The system prompt (src/agents/prompts.py:ORCHESTRATOR_SYSTEM_PROMPT) describes the workflow: pick exactly one pipeline → run it → formulate a focused retrieval query → call retrieve_context → synthesize a 3-5 sentence response that cites at least one chunk. The API-side workflow guard enforces that order in code; the prompt is guidance, not the only control plane. Language of the final response is mirrored from the user's question.

POST /agent/run is the public surface. It accepts user_input, optional user_question, and optional MRI sites_csv. Default model is google/gemini-2.0-flash-exp:free on OpenRouter (function-calling support verified). Override via NEUROBRIDGE_AGENT_MODEL env var. Returns 503 when OPENROUTER_API_KEY is unset.
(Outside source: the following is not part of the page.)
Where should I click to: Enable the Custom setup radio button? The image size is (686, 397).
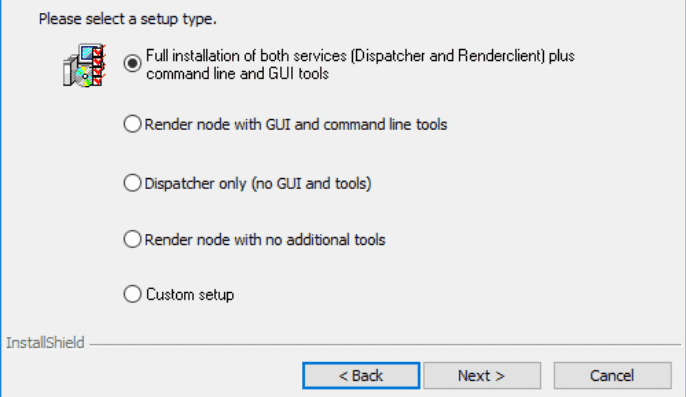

Diagnostics: GET /diag/agent returns key presence, configured model, RAG index status (chunk count), and the registered tool names.

16. RAG Surface

src/rag/ is the retrieval layer. Stack: fastembed (BAAI/bge-small-en-v1.5, 384-dim, ONNX, no torch dep) for embeddings + faiss-cpu (IndexFlatIP after L2-norm = cosine) for vector search.

Knowledge base lives at data/knowledge_base/ (gitignored; user-supplied .md / .txt / .pdf). Build the FAISS index with:

python -m src.rag.ingest [<input_dir> [<output_dir>]]

Defaults: input=data/knowledge_base/, output=data/processed/faiss_index/. The Dockerfile runs this at build time so deployed Spaces start with a populated index. docker-entrypoint.sh also rebuilds the index at startup when a mounted data/ volume hides the image-built artifacts. Empty KB → empty index → retrieve_context returns 0 chunks; the agent surfaces this and answers from the pipeline result alone.

tests/fixtures/kb_sample/ ships 3 seed markdown files (Lipinski, ComBat, MNE+ICA) — these double as test fixtures and as the demo seed if no user-supplied PDFs are added.